2. Actions for annulment of measures - Parliament' s right to bring an action - Conditions of admissibility - Defence of its prerogatives - Participation in the legislative process - Affected by the Council' s choice of the legal basis of an act of secondary legislation - Admissibility

(EEC Treaty, Art. 173)

3. International agreements - Conclusion - Development aid - Competence of the Member States and of the Community - Fourth ACP-EEC Lomé Convention - Performance - Financial assistance

(Fourth ACP-EEC Lomé Convention of 15 December 1989)

4. International agreements - Fourth ACP-EEC Lomé Convention - Financial assistance - Sources and methods - Ad hoc financial regulation - Adoption - Legal basis - Infringement of the Parliament' s prerogatives - Absence

(EEC Treaty, Art. 209; Fourth ACP-EEC Convention of 15 December 1989, Art. 231; Financial Protocol to the Convention, Art. 1; Internal Agreement 91/401/EEC on the financing and administration of Community aid under the Fourth ACP-EEC Convention, Art. 32; Financial Regulation 91/491)

Summary

1. An action for annulment must be available in the case of all measures adopted by the institutions, whatever their nature or form, which are intended to have legal effects, irrespective of whether or not the act was adopted by the institution pursuant to Treaty provisions.

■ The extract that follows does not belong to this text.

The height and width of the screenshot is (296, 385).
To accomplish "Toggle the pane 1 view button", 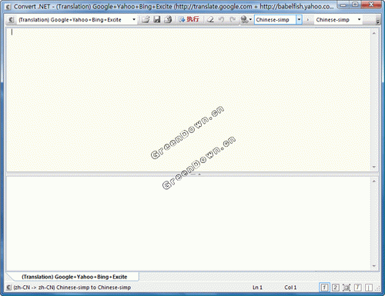I will tap(324, 288).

2. The Parliament may bring an action for annulment against an act of the Council or the Commission provided that the action seeks only to safeguard its prerogatives and that it is founded only on submissions alleging their infringement. That condition is satisfied where the Parliament indicates in an appropriate manner the substance of the prerogative to be safeguarded and how that prerogative is allegedly infringed.

The right to be consulted in accordance with a provision of the Treaty is such a prerogative. The adoption of an act on a legal basis which does not provide for mandatory consultation is liable to infringe that prerogative, even if there has been optional consultation. Proper consultation of the European Parliament where required by the Treaty is one of the means allowing it to play an actual part in the legislative process of the Community.

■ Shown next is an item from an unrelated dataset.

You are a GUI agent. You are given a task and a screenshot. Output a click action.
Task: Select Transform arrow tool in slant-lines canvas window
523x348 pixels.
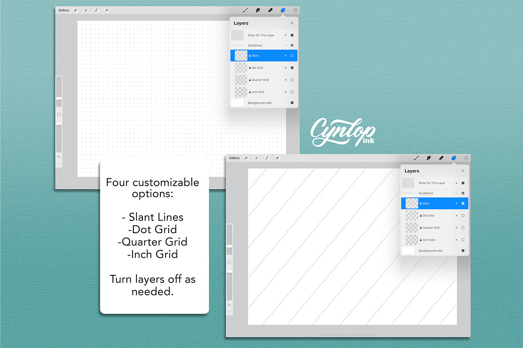coord(277,158)
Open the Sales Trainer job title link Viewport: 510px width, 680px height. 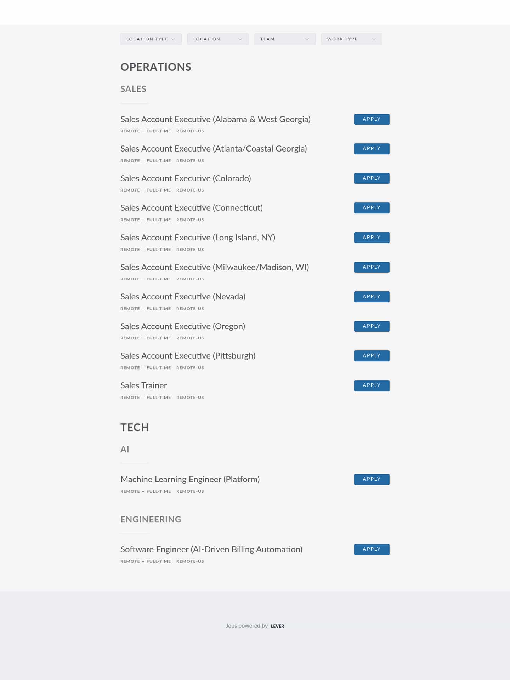(x=143, y=385)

3. Since the Community' s competence in the field of development aid is not exclusive, the Member States are entitled to enter into commitments themselves vis-à-vis non-member States, either collectively or individually, or even jointly with the Community.

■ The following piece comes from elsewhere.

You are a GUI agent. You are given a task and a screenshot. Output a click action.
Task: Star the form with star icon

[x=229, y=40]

Concluded by the Community and its Member States of the one part and the ACP States of the other part, the Fourth ACP-EEC Lomé Convention established an essentially bilateral ACP-EEC cooperation. In the absence of derogations expressly laid down in the Convention, the Community and its Member States as partners of the ACP States are jointly liable to the latter for the fulfilment of every obligation arising from the commitments undertaken, including those relating to financial assistance.

4. Competence to implement the Community' s financial assistance provided for by Article 231 of the Fourth ACP-EEC Lomé Convention and Article 1 of the Financial Protocol to the Convention is shared by the Community and its Member States; it is for them to choose the source and methods of financing. That choice was made by Internal Agreement 91/401 on the financing and administration of Community aid under the Fourth ACP-EEC Convention, the provisions for implementing which are the subject of a financial regulation to be adopted by the Council pursuant to Article 32 thereof.

Article 1 of the Internal Agreement provides that the Member States are to set up a seventh European Development Fund and specifies the contribution of each Member State to that Fund. It follows that the expenditure necessary for the Community' s financial assistance is assumed directly by the Member States. Consequently, that expenditure is not Community expenditure which must be entered in the Community budget and to which Article 209 of the Treaty must apply.

It follows that the abovementioned financial regulation did not have to be adopted on the basis of Article 209 and that its adoption accordingly did not require mandatory consultation of the Parliament.

No complaint can therefore be made that the Council infringed the latter' s prerogatives in undertaking only an optional consultation.